■ The problem
Each entry must be returned exactly. None may be omitted.

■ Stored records
↓

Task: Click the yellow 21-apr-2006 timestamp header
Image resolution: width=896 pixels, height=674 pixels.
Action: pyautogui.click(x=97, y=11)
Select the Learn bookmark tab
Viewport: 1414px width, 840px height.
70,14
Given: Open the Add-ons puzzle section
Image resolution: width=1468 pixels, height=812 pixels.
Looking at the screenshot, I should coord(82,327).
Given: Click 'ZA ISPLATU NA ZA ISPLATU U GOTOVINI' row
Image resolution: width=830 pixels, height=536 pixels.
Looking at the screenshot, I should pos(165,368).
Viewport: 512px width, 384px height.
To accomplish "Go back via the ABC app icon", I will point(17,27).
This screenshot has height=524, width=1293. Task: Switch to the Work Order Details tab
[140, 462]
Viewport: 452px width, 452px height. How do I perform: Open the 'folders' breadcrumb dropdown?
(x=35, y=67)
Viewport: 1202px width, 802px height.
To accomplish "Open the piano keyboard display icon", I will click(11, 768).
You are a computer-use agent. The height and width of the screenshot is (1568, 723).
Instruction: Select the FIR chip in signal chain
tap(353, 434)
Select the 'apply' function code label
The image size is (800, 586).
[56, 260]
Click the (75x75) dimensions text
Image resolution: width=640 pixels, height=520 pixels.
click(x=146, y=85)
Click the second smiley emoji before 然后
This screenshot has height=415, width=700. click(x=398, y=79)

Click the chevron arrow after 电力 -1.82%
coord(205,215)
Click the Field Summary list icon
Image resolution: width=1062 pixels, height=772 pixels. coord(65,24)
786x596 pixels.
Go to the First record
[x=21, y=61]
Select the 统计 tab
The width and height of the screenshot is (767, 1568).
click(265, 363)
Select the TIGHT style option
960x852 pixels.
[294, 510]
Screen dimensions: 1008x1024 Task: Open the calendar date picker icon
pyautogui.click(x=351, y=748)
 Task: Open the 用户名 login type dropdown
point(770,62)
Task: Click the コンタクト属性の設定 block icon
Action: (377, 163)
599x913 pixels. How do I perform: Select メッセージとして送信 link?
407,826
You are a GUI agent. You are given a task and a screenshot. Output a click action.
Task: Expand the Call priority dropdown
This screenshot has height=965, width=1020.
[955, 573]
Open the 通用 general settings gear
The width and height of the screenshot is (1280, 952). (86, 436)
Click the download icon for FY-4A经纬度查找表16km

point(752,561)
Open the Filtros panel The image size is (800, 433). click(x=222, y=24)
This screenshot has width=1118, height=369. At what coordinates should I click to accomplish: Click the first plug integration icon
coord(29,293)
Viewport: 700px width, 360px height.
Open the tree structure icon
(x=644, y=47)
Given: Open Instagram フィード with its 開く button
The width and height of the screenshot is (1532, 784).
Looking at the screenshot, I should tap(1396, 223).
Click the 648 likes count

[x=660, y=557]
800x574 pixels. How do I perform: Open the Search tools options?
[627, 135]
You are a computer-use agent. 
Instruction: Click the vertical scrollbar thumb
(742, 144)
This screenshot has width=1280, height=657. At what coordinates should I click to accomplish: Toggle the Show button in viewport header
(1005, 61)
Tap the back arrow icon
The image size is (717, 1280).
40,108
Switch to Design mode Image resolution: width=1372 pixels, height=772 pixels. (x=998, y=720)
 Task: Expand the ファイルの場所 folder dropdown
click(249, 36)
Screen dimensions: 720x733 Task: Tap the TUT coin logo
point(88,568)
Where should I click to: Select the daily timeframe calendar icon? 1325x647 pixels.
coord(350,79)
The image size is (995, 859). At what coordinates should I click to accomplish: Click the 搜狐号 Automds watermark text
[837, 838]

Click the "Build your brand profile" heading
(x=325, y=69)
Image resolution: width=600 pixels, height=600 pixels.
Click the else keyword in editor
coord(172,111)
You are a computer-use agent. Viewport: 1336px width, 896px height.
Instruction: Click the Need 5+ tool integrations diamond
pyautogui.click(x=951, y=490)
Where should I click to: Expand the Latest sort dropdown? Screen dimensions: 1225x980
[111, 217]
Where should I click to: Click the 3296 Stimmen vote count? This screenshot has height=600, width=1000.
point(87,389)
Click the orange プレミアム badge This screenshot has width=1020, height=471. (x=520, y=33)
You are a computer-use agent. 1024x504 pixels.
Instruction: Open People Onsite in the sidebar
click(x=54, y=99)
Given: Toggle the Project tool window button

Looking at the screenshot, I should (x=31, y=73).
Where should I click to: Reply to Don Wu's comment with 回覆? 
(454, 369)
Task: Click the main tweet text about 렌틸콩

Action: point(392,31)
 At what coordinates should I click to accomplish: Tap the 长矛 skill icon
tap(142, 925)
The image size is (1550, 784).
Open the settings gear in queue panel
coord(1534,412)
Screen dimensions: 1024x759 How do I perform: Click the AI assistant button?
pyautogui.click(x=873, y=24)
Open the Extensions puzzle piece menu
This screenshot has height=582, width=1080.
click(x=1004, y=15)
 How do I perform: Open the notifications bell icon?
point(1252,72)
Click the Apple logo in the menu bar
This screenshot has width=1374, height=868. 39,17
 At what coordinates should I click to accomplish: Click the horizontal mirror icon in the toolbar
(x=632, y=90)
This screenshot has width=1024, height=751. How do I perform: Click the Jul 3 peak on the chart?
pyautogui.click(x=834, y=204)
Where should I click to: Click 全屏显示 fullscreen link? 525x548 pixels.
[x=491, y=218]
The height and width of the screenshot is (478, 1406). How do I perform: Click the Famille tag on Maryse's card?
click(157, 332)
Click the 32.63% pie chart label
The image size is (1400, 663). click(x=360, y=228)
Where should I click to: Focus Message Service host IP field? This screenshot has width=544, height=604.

↑

■ Solution to this task
Task: Click the yellow 21-apr-2006 timestamp header
Image resolution: width=896 pixels, height=674 pixels.
Action: pyautogui.click(x=97, y=11)
Select the Learn bookmark tab
Viewport: 1414px width, 840px height.
70,14
Given: Open the Add-ons puzzle section
Image resolution: width=1468 pixels, height=812 pixels.
Looking at the screenshot, I should coord(82,327).
Given: Click 'ZA ISPLATU NA ZA ISPLATU U GOTOVINI' row
Image resolution: width=830 pixels, height=536 pixels.
Looking at the screenshot, I should pos(165,368).
Viewport: 512px width, 384px height.
To accomplish "Go back via the ABC app icon", I will point(17,27).
This screenshot has height=524, width=1293. Task: Switch to the Work Order Details tab
[140, 462]
Viewport: 452px width, 452px height. How do I perform: Open the 'folders' breadcrumb dropdown?
(x=35, y=67)
Viewport: 1202px width, 802px height.
To accomplish "Open the piano keyboard display icon", I will click(11, 768).
You are a computer-use agent. The height and width of the screenshot is (1568, 723).
Instruction: Select the FIR chip in signal chain
tap(353, 434)
Select the 'apply' function code label
The image size is (800, 586).
[56, 260]
Click the (75x75) dimensions text
Image resolution: width=640 pixels, height=520 pixels.
click(x=146, y=85)
Click the second smiley emoji before 然后
This screenshot has height=415, width=700. click(x=398, y=79)

Click the chevron arrow after 电力 -1.82%
coord(205,215)
Click the Field Summary list icon
Image resolution: width=1062 pixels, height=772 pixels. coord(65,24)
786x596 pixels.
Go to the First record
[x=21, y=61]
Select the 统计 tab
The width and height of the screenshot is (767, 1568).
click(265, 363)
Select the TIGHT style option
960x852 pixels.
[294, 510]
Screen dimensions: 1008x1024 Task: Open the calendar date picker icon
pyautogui.click(x=351, y=748)
 Task: Open the 用户名 login type dropdown
point(770,62)
Task: Click the コンタクト属性の設定 block icon
Action: (377, 163)
599x913 pixels. How do I perform: Select メッセージとして送信 link?
407,826
You are a GUI agent. You are given a task and a screenshot. Output a click action.
Task: Expand the Call priority dropdown
This screenshot has height=965, width=1020.
[955, 573]
Open the 通用 general settings gear
The width and height of the screenshot is (1280, 952). (86, 436)
Click the download icon for FY-4A经纬度查找表16km

point(752,561)
Open the Filtros panel The image size is (800, 433). click(x=222, y=24)
This screenshot has width=1118, height=369. At what coordinates should I click to accomplish: Click the first plug integration icon
coord(29,293)
Viewport: 700px width, 360px height.
Open the tree structure icon
(x=644, y=47)
Given: Open Instagram フィード with its 開く button
The width and height of the screenshot is (1532, 784).
Looking at the screenshot, I should tap(1396, 223).
Click the 648 likes count

[x=660, y=557]
800x574 pixels. How do I perform: Open the Search tools options?
[627, 135]
You are a computer-use agent. 
Instruction: Click the vertical scrollbar thumb
(742, 144)
This screenshot has width=1280, height=657. At what coordinates should I click to accomplish: Toggle the Show button in viewport header
(1005, 61)
Tap the back arrow icon
The image size is (717, 1280).
40,108
Switch to Design mode Image resolution: width=1372 pixels, height=772 pixels. (x=998, y=720)
 Task: Expand the ファイルの場所 folder dropdown
click(249, 36)
Screen dimensions: 720x733 Task: Tap the TUT coin logo
point(88,568)
Where should I click to: Select the daily timeframe calendar icon? 1325x647 pixels.
coord(350,79)
The image size is (995, 859). At what coordinates should I click to accomplish: Click the 搜狐号 Automds watermark text
[837, 838]

Click the "Build your brand profile" heading
(x=325, y=69)
Image resolution: width=600 pixels, height=600 pixels.
Click the else keyword in editor
coord(172,111)
You are a computer-use agent. Viewport: 1336px width, 896px height.
Instruction: Click the Need 5+ tool integrations diamond
pyautogui.click(x=951, y=490)
Where should I click to: Expand the Latest sort dropdown? Screen dimensions: 1225x980
[111, 217]
Where should I click to: Click the 3296 Stimmen vote count? This screenshot has height=600, width=1000.
point(87,389)
Click the orange プレミアム badge This screenshot has width=1020, height=471. (x=520, y=33)
You are a computer-use agent. 1024x504 pixels.
Instruction: Open People Onsite in the sidebar
click(x=54, y=99)
Given: Toggle the Project tool window button

Looking at the screenshot, I should (x=31, y=73).
Where should I click to: Reply to Don Wu's comment with 回覆? 
(454, 369)
Task: Click the main tweet text about 렌틸콩

Action: point(392,31)
 At what coordinates should I click to accomplish: Tap the 长矛 skill icon
tap(142, 925)
The image size is (1550, 784).
Open the settings gear in queue panel
coord(1534,412)
Screen dimensions: 1024x759 How do I perform: Click the AI assistant button?
pyautogui.click(x=873, y=24)
Open the Extensions puzzle piece menu
This screenshot has height=582, width=1080.
click(x=1004, y=15)
 How do I perform: Open the notifications bell icon?
point(1252,72)
Click the Apple logo in the menu bar
This screenshot has width=1374, height=868. 39,17
 At what coordinates should I click to accomplish: Click the horizontal mirror icon in the toolbar
(x=632, y=90)
This screenshot has width=1024, height=751. How do I perform: Click the Jul 3 peak on the chart?
pyautogui.click(x=834, y=204)
Where should I click to: Click 全屏显示 fullscreen link? 525x548 pixels.
[x=491, y=218]
The height and width of the screenshot is (478, 1406). How do I perform: Click the Famille tag on Maryse's card?
click(157, 332)
Click the 32.63% pie chart label
The image size is (1400, 663). click(x=360, y=228)
Where should I click to: Focus Message Service host IP field? This screenshot has width=544, height=604.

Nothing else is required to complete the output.